How else could the story of the Casino dell’Aurora have ended?
Rita Boncompagni Ludovisi, born Rita Carpenter and formerly Rita Jenrette, was escorted out of her home of 20 years last Thursday by Carabinieri police. The move followed a January eviction order by an Italian judge, who cited her failure to maintain a “good state of conservation” of the 600-year-old house.
“I love Italy and I’m so sorry to have such a brutal ending to what has been a labor of love for 20 years,” Boncompagni Ludovisi tells Nicole Winfield and Francesco Stati of the Associated Press.

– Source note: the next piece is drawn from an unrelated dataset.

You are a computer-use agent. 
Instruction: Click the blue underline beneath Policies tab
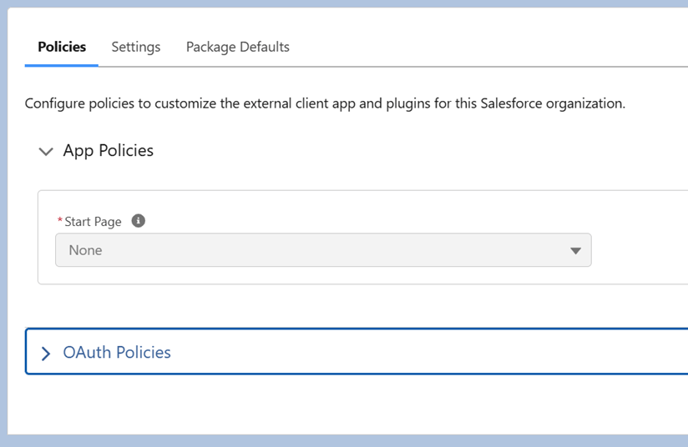click(x=62, y=65)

The house, situated just off Rome’s Via Veneto, has been in the influential family since its construction, though Italian royalty was officially abolished in 1946. The Boncompagni Ludovisi clan includes Pope Gregory XIII, who established the Gregorian calendar during his papacy. Rita Jenrette married Prince Nicolò Boncompagni Ludovisi in 2009.

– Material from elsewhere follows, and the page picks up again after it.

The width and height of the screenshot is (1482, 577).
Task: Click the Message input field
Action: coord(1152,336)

The house is a monument to the family’s grandeur, teeming with valuable art and artifacts. Over years, with the help of a team from Rutgers University, the princess has digitized 150,000 documents from the family archives, including letters from popes and French queen Marie Antoinette.

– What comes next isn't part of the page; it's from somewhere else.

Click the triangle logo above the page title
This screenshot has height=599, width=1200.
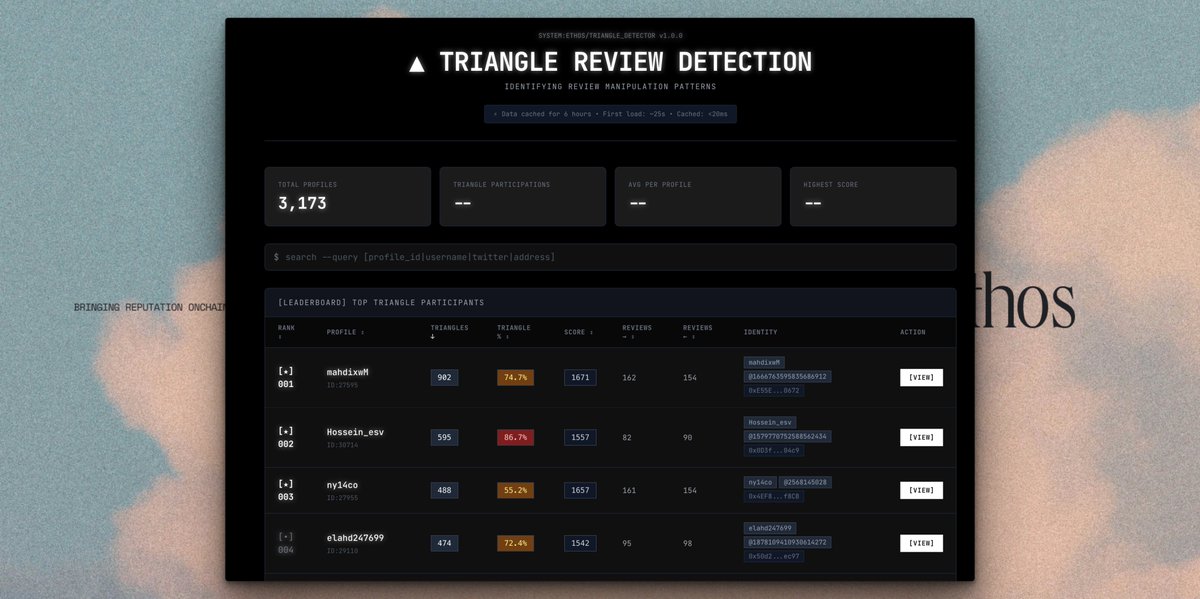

The crown jewel is the Caravaggio piece, the only known ceiling painting created by the Renaissance artist who influenced the likes of Bernini and Rembrandt. It depicts the Roman gods Jupiter, Neptune and Pluto.
But for all its glamour, the house has fallen into disrepair in recent decades. Jason Horowitz of the New York Times reported in 2022 on the dilapidated condition of the house, describing chandeliers with just one working bulb and an electric space heater tucked beside a radiator that had not emitted heat for “a while,” according to Boncompagni Ludovisi.
The house’s condition is the point of contention in the vicious battle taking place between the princess and a son from her husband’s first marriage, Prince Bante Boncompagni Ludovisi. She told the Times that she and her late husband made financial sacrifices to keep the aging house intact, forgoing vacations and gifts. The couple offered guided tours as a way to keep money coming in, and in his will, her late husband left the house to her.
“What they’re doing is illegal – I have the right of use. Now it’s going through this court system which will take forever,” she tells Angela Giuffrida of the Guardian.
Prince Bante tells a very different version of the story, claiming that his stepmother manipulated his late father after he had promised the estate to Bante and his brothers. He claims that the couple neglected the house for years, letting it fall dangerously derelict, and he agitated for a judge to ban the practice of giving tours on the property.
He sees the eviction as justice finally served.
“Just because she’s American, it doesn’t mean she can do what she wants,” he tells the Guardian. “You need to respect our country and our laws.”
Perhaps the story is not truly over yet. For now, Princess Rita will stay with a friend in the coastal city of Civitavecchia as she decides where to go next to begin her legal battle, the Guardian reports. It is unclear what exactly will happen to the house. Since January 2022, court-ordered auctions have tried to find a buyer for the property, with the first asking price at about $400 million. Successive efforts lowered the price, but even most recently at about $160 million, not a single person made a bid.